[Entries taken from a collection]
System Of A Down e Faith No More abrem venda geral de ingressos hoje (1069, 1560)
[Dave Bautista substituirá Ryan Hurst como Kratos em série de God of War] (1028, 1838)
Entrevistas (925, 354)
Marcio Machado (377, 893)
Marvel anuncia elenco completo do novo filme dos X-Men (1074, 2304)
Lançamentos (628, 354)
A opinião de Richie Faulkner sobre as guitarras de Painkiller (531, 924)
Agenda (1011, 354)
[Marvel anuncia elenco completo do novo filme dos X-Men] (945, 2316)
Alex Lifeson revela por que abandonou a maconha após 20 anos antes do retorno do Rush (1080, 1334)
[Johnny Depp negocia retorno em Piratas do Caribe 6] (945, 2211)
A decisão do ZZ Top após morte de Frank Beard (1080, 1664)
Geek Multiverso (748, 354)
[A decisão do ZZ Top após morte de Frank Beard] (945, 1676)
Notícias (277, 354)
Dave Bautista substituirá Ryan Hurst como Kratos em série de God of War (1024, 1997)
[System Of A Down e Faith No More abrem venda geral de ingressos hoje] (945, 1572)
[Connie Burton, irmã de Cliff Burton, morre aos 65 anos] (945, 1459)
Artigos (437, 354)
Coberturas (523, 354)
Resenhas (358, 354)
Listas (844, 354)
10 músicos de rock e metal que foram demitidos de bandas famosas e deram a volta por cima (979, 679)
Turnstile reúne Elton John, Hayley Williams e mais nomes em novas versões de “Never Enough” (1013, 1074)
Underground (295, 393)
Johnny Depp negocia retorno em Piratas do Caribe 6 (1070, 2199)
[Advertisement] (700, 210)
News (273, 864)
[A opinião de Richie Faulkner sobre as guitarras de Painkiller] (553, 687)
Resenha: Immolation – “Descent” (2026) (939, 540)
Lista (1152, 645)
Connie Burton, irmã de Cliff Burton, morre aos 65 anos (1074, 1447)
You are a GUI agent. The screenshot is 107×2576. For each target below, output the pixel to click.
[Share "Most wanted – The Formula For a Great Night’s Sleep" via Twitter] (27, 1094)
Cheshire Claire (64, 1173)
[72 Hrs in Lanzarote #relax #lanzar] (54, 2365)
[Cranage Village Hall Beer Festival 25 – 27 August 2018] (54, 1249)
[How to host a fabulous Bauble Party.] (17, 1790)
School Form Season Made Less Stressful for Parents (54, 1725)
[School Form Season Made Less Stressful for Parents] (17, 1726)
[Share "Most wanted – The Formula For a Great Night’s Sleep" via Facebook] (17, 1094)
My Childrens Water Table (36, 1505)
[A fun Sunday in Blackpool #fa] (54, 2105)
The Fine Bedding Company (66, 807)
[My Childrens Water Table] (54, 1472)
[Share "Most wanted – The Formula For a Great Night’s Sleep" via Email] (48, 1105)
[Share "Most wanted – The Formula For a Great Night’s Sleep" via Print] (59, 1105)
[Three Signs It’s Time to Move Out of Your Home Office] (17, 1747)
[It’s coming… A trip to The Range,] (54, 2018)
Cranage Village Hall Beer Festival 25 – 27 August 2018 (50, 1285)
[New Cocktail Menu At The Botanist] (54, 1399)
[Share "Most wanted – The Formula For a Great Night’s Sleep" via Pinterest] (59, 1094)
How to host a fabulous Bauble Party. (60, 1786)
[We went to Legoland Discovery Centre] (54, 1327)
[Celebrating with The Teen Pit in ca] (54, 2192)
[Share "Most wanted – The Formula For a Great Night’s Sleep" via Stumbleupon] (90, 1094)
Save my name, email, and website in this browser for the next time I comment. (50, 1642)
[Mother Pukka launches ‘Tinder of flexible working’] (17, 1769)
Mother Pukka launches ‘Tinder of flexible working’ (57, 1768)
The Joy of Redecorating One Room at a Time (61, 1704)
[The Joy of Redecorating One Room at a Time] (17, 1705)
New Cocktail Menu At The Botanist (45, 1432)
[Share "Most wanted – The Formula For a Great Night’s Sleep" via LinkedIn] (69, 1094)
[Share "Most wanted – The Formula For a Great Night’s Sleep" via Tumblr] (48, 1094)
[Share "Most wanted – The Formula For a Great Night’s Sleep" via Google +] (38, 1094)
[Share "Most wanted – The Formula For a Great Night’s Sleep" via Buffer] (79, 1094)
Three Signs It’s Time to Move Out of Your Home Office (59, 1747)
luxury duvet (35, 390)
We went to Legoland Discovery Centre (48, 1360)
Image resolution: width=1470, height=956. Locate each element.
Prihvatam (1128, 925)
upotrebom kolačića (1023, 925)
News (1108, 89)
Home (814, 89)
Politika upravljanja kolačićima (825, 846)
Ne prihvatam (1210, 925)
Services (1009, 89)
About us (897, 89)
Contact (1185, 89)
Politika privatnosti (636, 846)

→ **TASK TO COMPLETE**:
An exact copy of every line above is needed.

→ **EXERCISE OUTPUT**:
System Of A Down e Faith No More abrem venda geral de ingressos hoje (1069, 1560)
[Dave Bautista substituirá Ryan Hurst como Kratos em série de God of War] (1028, 1838)
Entrevistas (925, 354)
Marcio Machado (377, 893)
Marvel anuncia elenco completo do novo filme dos X-Men (1074, 2304)
Lançamentos (628, 354)
A opinião de Richie Faulkner sobre as guitarras de Painkiller (531, 924)
Agenda (1011, 354)
[Marvel anuncia elenco completo do novo filme dos X-Men] (945, 2316)
Alex Lifeson revela por que abandonou a maconha após 20 anos antes do retorno do Rush (1080, 1334)
[Johnny Depp negocia retorno em Piratas do Caribe 6] (945, 2211)
A decisão do ZZ Top após morte de Frank Beard (1080, 1664)
Geek Multiverso (748, 354)
[A decisão do ZZ Top após morte de Frank Beard] (945, 1676)
Notícias (277, 354)
Dave Bautista substituirá Ryan Hurst como Kratos em série de God of War (1024, 1997)
[System Of A Down e Faith No More abrem venda geral de ingressos hoje] (945, 1572)
[Connie Burton, irmã de Cliff Burton, morre aos 65 anos] (945, 1459)
Artigos (437, 354)
Coberturas (523, 354)
Resenhas (358, 354)
Listas (844, 354)
10 músicos de rock e metal que foram demitidos de bandas famosas e deram a volta por cima (979, 679)
Turnstile reúne Elton John, Hayley Williams e mais nomes em novas versões de “Never Enough” (1013, 1074)
Underground (295, 393)
Johnny Depp negocia retorno em Piratas do Caribe 6 (1070, 2199)
[Advertisement] (700, 210)
News (273, 864)
[A opinião de Richie Faulkner sobre as guitarras de Painkiller] (553, 687)
Resenha: Immolation – “Descent” (2026) (939, 540)
Lista (1152, 645)
Connie Burton, irmã de Cliff Burton, morre aos 65 anos (1074, 1447)
You are a GUI agent. The screenshot is 107×2576. For each target below, output the pixel to click.
[Share "Most wanted – The Formula For a Great Night’s Sleep" via Twitter] (27, 1094)
Cheshire Claire (64, 1173)
[72 Hrs in Lanzarote #relax #lanzar] (54, 2365)
[Cranage Village Hall Beer Festival 25 – 27 August 2018] (54, 1249)
[How to host a fabulous Bauble Party.] (17, 1790)
School Form Season Made Less Stressful for Parents (54, 1725)
[School Form Season Made Less Stressful for Parents] (17, 1726)
[Share "Most wanted – The Formula For a Great Night’s Sleep" via Facebook] (17, 1094)
My Childrens Water Table (36, 1505)
[A fun Sunday in Blackpool #fa] (54, 2105)
The Fine Bedding Company (66, 807)
[My Childrens Water Table] (54, 1472)
[Share "Most wanted – The Formula For a Great Night’s Sleep" via Email] (48, 1105)
[Share "Most wanted – The Formula For a Great Night’s Sleep" via Print] (59, 1105)
[Three Signs It’s Time to Move Out of Your Home Office] (17, 1747)
[It’s coming… A trip to The Range,] (54, 2018)
Cranage Village Hall Beer Festival 25 – 27 August 2018 (50, 1285)
[New Cocktail Menu At The Botanist] (54, 1399)
[Share "Most wanted – The Formula For a Great Night’s Sleep" via Pinterest] (59, 1094)
How to host a fabulous Bauble Party. (60, 1786)
[We went to Legoland Discovery Centre] (54, 1327)
[Celebrating with The Teen Pit in ca] (54, 2192)
[Share "Most wanted – The Formula For a Great Night’s Sleep" via Stumbleupon] (90, 1094)
Save my name, email, and website in this browser for the next time I comment. (50, 1642)
[Mother Pukka launches ‘Tinder of flexible working’] (17, 1769)
Mother Pukka launches ‘Tinder of flexible working’ (57, 1768)
The Joy of Redecorating One Room at a Time (61, 1704)
[The Joy of Redecorating One Room at a Time] (17, 1705)
New Cocktail Menu At The Botanist (45, 1432)
[Share "Most wanted – The Formula For a Great Night’s Sleep" via LinkedIn] (69, 1094)
[Share "Most wanted – The Formula For a Great Night’s Sleep" via Tumblr] (48, 1094)
[Share "Most wanted – The Formula For a Great Night’s Sleep" via Google +] (38, 1094)
[Share "Most wanted – The Formula For a Great Night’s Sleep" via Buffer] (79, 1094)
Three Signs It’s Time to Move Out of Your Home Office (59, 1747)
luxury duvet (35, 390)
We went to Legoland Discovery Centre (48, 1360)
Image resolution: width=1470, height=956. Locate each element.
Prihvatam (1128, 925)
upotrebom kolačića (1023, 925)
News (1108, 89)
Home (814, 89)
Politika upravljanja kolačićima (825, 846)
Ne prihvatam (1210, 925)
Services (1009, 89)
About us (897, 89)
Contact (1185, 89)
Politika privatnosti (636, 846)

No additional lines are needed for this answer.